Двое молодых людей того специфического для Регентс-парка типа, в котором смешиваются наглость и застенчивость, прошли мимо по направлению к теннисному корту, и молодой Джолион с неудовольствием заметил, как они бросали украдкой восхищённые взгляды в сторону скамьи; слонявшийся без дела садовник замешкался около полянки, заросшей ковылём, хотя ковыль совершенно не нуждался в его уходе; садовнику тоже понадобился какой-то предлог, чтобы поглазеть на эту леди. Почтенных лет джентльмен, судя по шляпе — профессор ботаники, прошёл три раза взад и вперёд, исподтишка присматриваясь к ней долгим взглядом и как-то странно поджимая губы.

Все эти мужчины вызывали у молодого Джолиона смутное раздражение. Она не смотрела на них, и всё же он был уверен, что каждый мужчина, пройдя мимо, бросит на неё именно такой взгляд.

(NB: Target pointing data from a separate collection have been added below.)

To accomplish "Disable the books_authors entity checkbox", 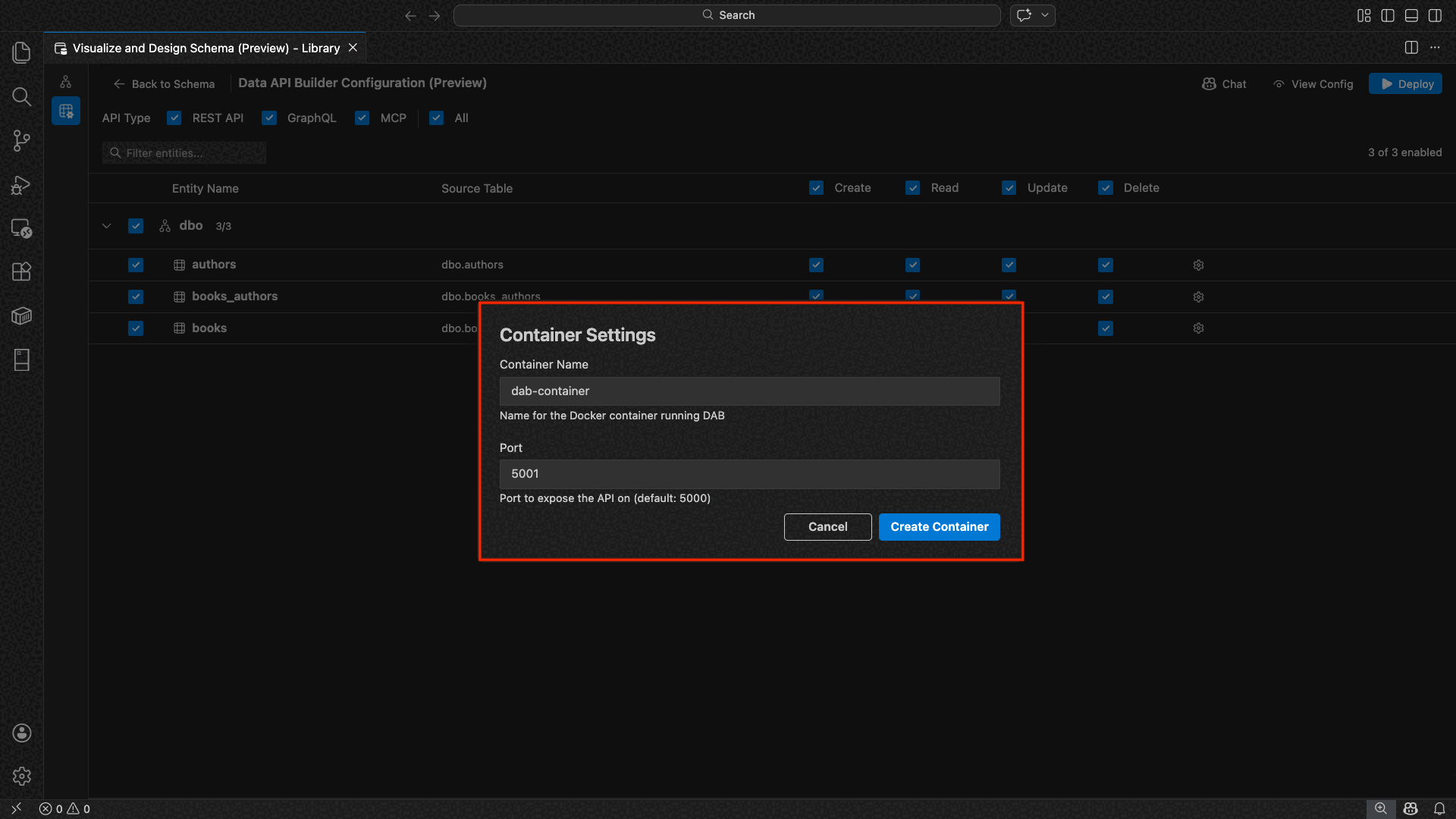I will coord(136,297).
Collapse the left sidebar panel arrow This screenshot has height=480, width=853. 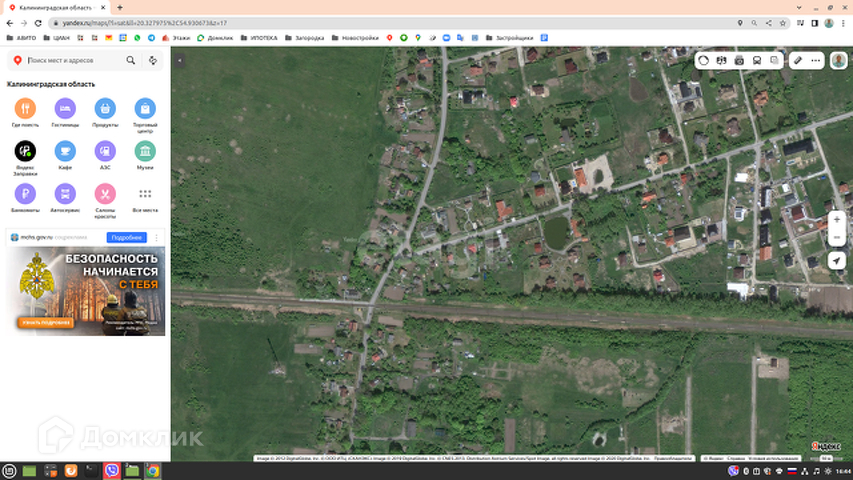tap(180, 60)
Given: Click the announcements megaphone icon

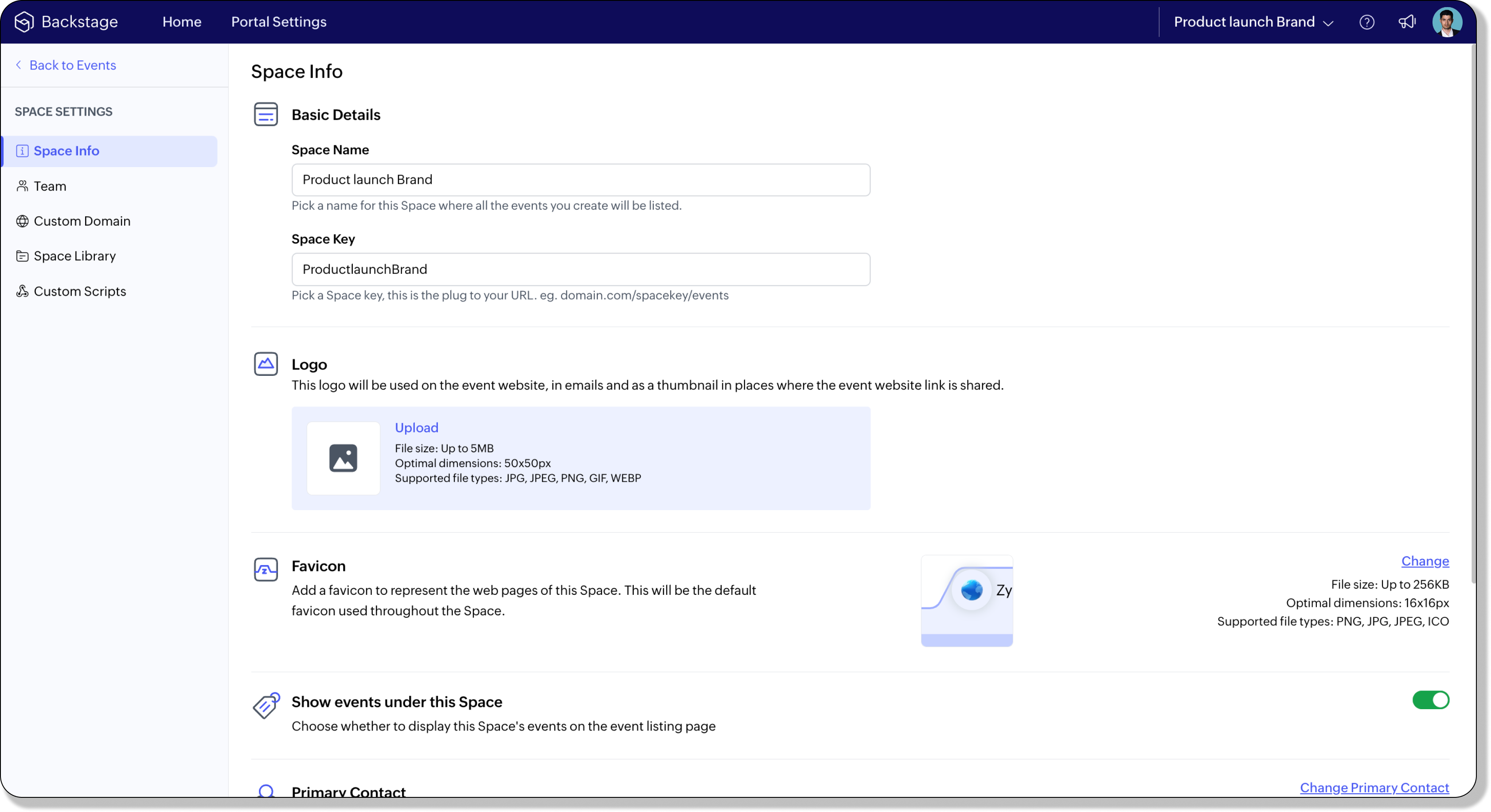Looking at the screenshot, I should 1406,22.

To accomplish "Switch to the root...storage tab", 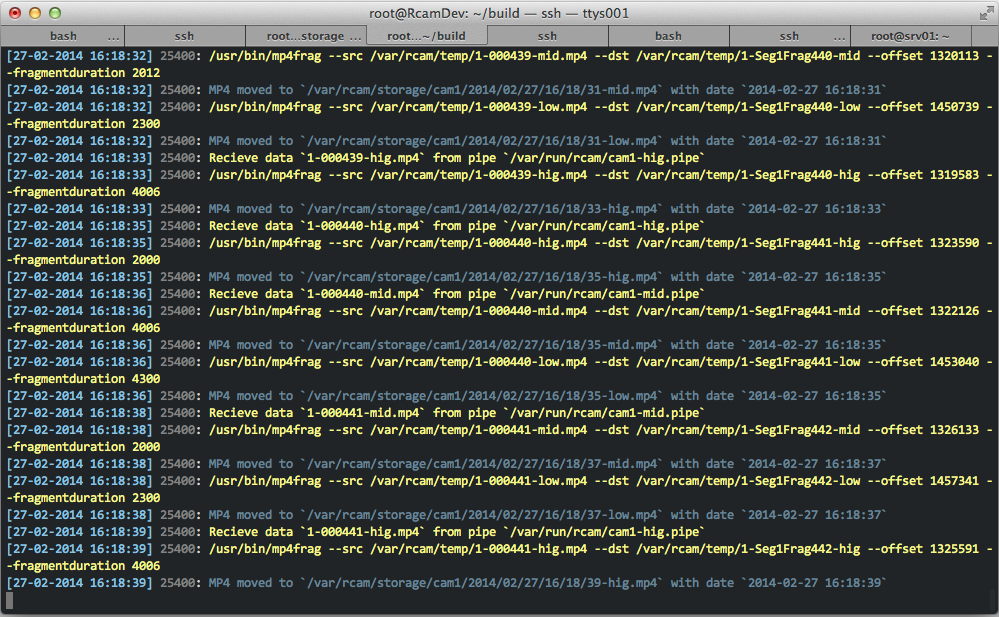I will (305, 36).
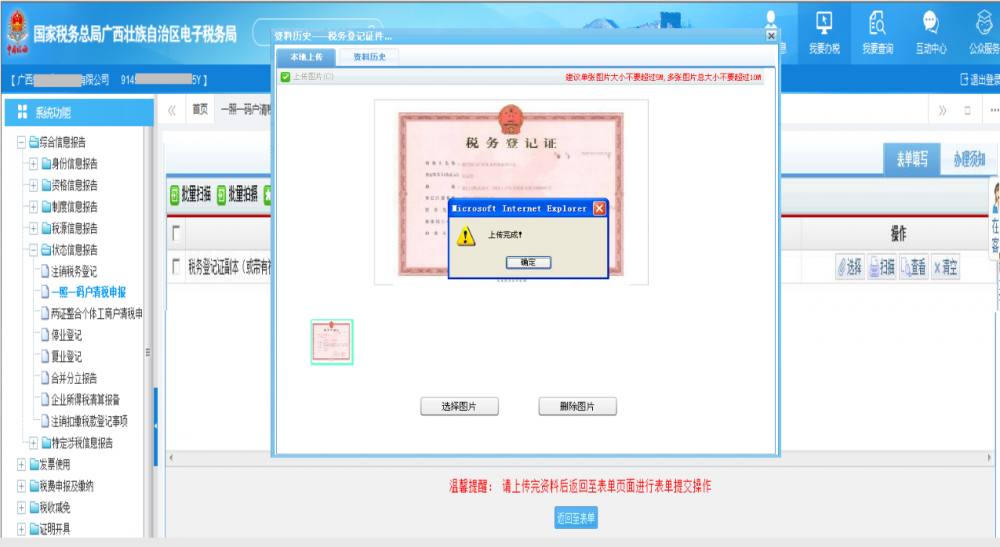Select the uploaded certificate thumbnail
1000x547 pixels.
tap(332, 342)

Это лицо не было лицом обольстительницы, которая каждым своим взором сулит мужчинам наслаждение; не было в нём и «демонической красоты», столь высоко ценимой когда-то первыми Форсайтами страны; не принадлежало оно и к тому, не менее очаровательному, типу, который связывается в нашем представлении с конфетной коробкой; не было в нём и одухотворённой страстности или страстной одухотворённости, пронизывающей современную поэзию и внутреннее убранство жилищ; драматург не мог бы воспользоваться им как материалом для создания интересного неврастенического персонажа, совершающего самоубийство в последнем акте.

Чертами, красками, мягкой, убедительной пассивностью и чистотой лицо этой женщины напоминало ему Тицианову «Любовь небесную», репродукция которой висела у него в столовой. И казалось, что прелесть её заключается в этой мягкой пассивности, в той покорности более сильному характеру, которую можно было угадать в ней.